Aim of the exercise » Repeat exactly the lines below from the line that contains "Image resolution: width=429" to the last line, inclusive, without the pictures.

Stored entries
◆ ◆ ◆

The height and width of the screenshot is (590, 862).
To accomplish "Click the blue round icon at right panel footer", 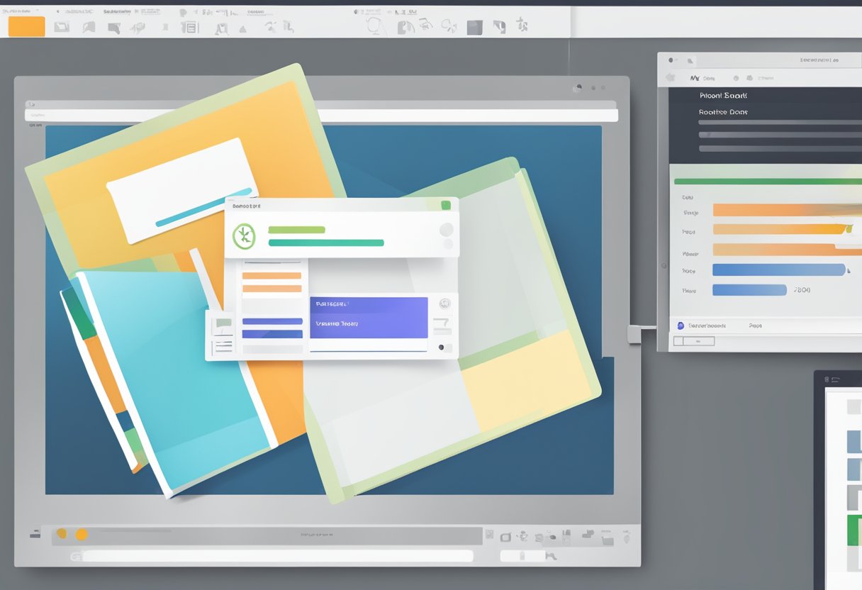I will point(681,325).
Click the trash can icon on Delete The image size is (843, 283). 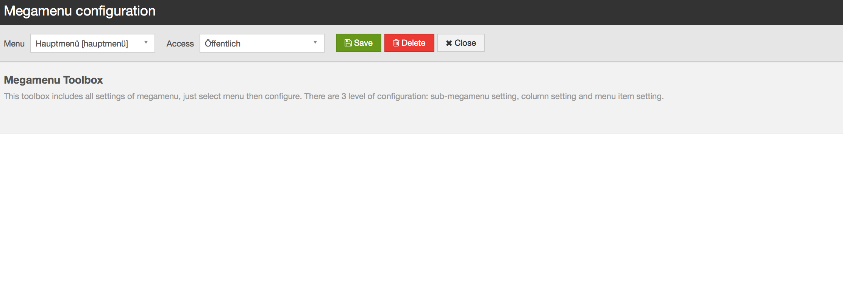point(396,43)
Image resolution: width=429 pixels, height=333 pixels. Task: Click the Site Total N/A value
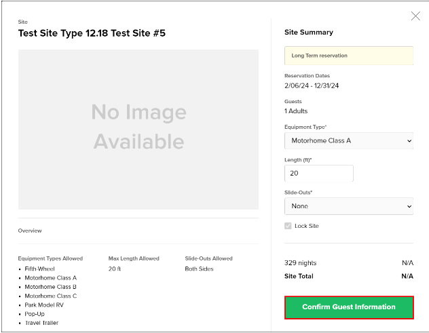pyautogui.click(x=407, y=276)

◆ ◆ ◆

Your response »
Image resolution: width=429 pixels, height=333 pixels. Task: Click the Site Total N/A value
pyautogui.click(x=407, y=276)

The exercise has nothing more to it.